I go by the phrase, “If it’s not broken, don’t fix it.” I was gifted an MSR PocketRocket stove from my father before I started my AT thru hike in 2015, and since then, I’ve used it along the AT, PCT, and CDT. The stove worked perfectly for what I was doing as a solo traveler, and I would use it every single night. I think one of the most significant drawbacks for using a stove is keeping it clean, and the more I backpacked, the less I cooked my food inside the pot. Even though it may not be the best to cook and eat out of a ZipLock Freezer bag, it worked for me. The container I always use is the MSR Titan Tea Kettle which is a perfect companion for the PocketRocket. If you decide to cook your meal in the pot, I recommend the GSI Outdoors Compact Scraper which will help keep your pot clean after your belly is full. As for fuel, I tend to use a medium size 8 oz can which lasts a lot longer than the small version you can get away with if you’re using a stove like the JetBoil.

JOE CRUZ

BIKEPACKER // WRITER // EDITOR @ BIKEPACKING.COM // JOECRUZ.WORDPRESS.COM

On many fast and light bikepacking trips, there are frequent enough opportunities for provisions that I don’t bother bringing a stove or pot. We’ll time things so that in the evening we’ll pass through a town, grab some prepared food, and then ride for another hour to set up camp. Or if there’s no resupply for a couple of days, it’s easy enough to get by with meals that don’t need to be cooked.

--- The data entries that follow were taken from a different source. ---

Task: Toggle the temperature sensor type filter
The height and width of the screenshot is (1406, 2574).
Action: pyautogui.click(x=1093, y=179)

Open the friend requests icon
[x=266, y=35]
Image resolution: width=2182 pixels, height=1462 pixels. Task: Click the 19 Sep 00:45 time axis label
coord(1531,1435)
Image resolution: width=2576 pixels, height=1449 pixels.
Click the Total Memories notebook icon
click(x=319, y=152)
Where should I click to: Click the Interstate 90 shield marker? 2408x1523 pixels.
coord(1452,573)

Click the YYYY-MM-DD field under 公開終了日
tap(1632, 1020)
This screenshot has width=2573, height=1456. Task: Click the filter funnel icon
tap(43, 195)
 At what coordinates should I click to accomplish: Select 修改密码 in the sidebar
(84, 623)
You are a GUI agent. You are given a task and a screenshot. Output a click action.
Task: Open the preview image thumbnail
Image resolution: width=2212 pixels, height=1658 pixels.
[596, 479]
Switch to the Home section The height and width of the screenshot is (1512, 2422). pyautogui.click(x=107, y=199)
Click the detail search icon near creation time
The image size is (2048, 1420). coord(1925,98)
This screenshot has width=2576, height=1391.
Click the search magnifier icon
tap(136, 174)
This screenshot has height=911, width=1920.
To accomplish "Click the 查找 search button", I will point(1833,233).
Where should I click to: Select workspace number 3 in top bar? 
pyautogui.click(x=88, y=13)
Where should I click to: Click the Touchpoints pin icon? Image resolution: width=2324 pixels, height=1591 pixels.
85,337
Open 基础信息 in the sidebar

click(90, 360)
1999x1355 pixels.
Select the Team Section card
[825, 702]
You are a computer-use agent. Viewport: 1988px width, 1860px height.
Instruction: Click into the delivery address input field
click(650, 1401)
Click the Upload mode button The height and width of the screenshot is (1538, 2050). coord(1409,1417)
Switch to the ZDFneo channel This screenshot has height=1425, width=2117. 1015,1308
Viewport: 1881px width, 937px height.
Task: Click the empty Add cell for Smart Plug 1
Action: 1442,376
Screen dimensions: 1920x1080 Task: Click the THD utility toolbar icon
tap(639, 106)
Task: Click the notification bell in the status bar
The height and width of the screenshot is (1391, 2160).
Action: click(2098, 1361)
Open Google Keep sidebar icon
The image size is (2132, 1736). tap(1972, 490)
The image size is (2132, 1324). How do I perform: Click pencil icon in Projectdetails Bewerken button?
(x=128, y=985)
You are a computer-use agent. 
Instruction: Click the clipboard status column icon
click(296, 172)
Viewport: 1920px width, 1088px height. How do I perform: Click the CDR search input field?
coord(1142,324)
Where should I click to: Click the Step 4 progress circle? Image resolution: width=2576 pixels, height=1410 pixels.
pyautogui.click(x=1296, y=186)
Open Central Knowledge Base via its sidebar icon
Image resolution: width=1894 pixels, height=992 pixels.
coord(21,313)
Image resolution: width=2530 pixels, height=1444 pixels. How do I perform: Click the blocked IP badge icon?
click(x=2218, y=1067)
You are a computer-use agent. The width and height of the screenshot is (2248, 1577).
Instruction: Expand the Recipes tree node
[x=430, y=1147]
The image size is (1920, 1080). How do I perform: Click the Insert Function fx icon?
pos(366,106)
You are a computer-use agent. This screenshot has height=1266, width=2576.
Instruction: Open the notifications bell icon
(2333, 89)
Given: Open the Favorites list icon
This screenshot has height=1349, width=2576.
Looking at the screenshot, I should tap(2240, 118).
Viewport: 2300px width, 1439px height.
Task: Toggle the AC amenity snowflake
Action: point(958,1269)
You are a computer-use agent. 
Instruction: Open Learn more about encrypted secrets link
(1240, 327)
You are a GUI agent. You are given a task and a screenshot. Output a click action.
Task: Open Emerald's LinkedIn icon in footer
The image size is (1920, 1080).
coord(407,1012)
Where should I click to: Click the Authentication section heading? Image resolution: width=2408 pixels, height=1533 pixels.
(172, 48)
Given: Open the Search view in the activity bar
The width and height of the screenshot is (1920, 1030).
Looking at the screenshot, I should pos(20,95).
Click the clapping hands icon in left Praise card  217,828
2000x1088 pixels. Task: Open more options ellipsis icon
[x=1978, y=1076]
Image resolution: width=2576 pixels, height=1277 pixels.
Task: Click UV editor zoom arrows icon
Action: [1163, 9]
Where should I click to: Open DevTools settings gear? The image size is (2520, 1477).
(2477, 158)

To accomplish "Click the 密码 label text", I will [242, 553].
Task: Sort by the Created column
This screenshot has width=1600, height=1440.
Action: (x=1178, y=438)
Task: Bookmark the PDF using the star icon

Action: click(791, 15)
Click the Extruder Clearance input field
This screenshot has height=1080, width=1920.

Obviously, that won’t always work, as sometimes I’m far enough off the grid for enough days that carrying dehydrated food (along with some fresh vegetables) is mandatory. In that case, a light and simple stove setup is an aluminum can alcohol burner. There are many designs. I like this one because making it is simple, not tool-intensive, and easy to commit to memory. It’s acceptably efficient when used with a wind-screen, also improvised by, e.g, cutting out a strip from the bottom of an oven pan.

The essential contingency of this kind of stove is a big part of its appeal for me. I might not have a stove at all for a part of an expedition where I don’t need to cook, but I’m able to make one in under ten minutes when I'm about to enter the backcountry. On a long trip, I might go through cycles of several stoves, discarding or giving away the earlier ones to travel without for a span and making new ones as needed. A natural thought is, why not just carry the stove you made, it weighs nothing? Reply: it’s true that it weighs nothing, but with bikepacking bags, volume is absolutely precious and one can carry an avocado where a stove might otherwise be.

Denatured alcohol is available world-wide, which emphatically can’t be said for cartridges. And the alcohol, both in its stored state and during the stove burn is comparatively benign. I had a petrol stove on a yearlong circuit in Asia and dealing with the smell and general yuckiness of gasoline was no fun.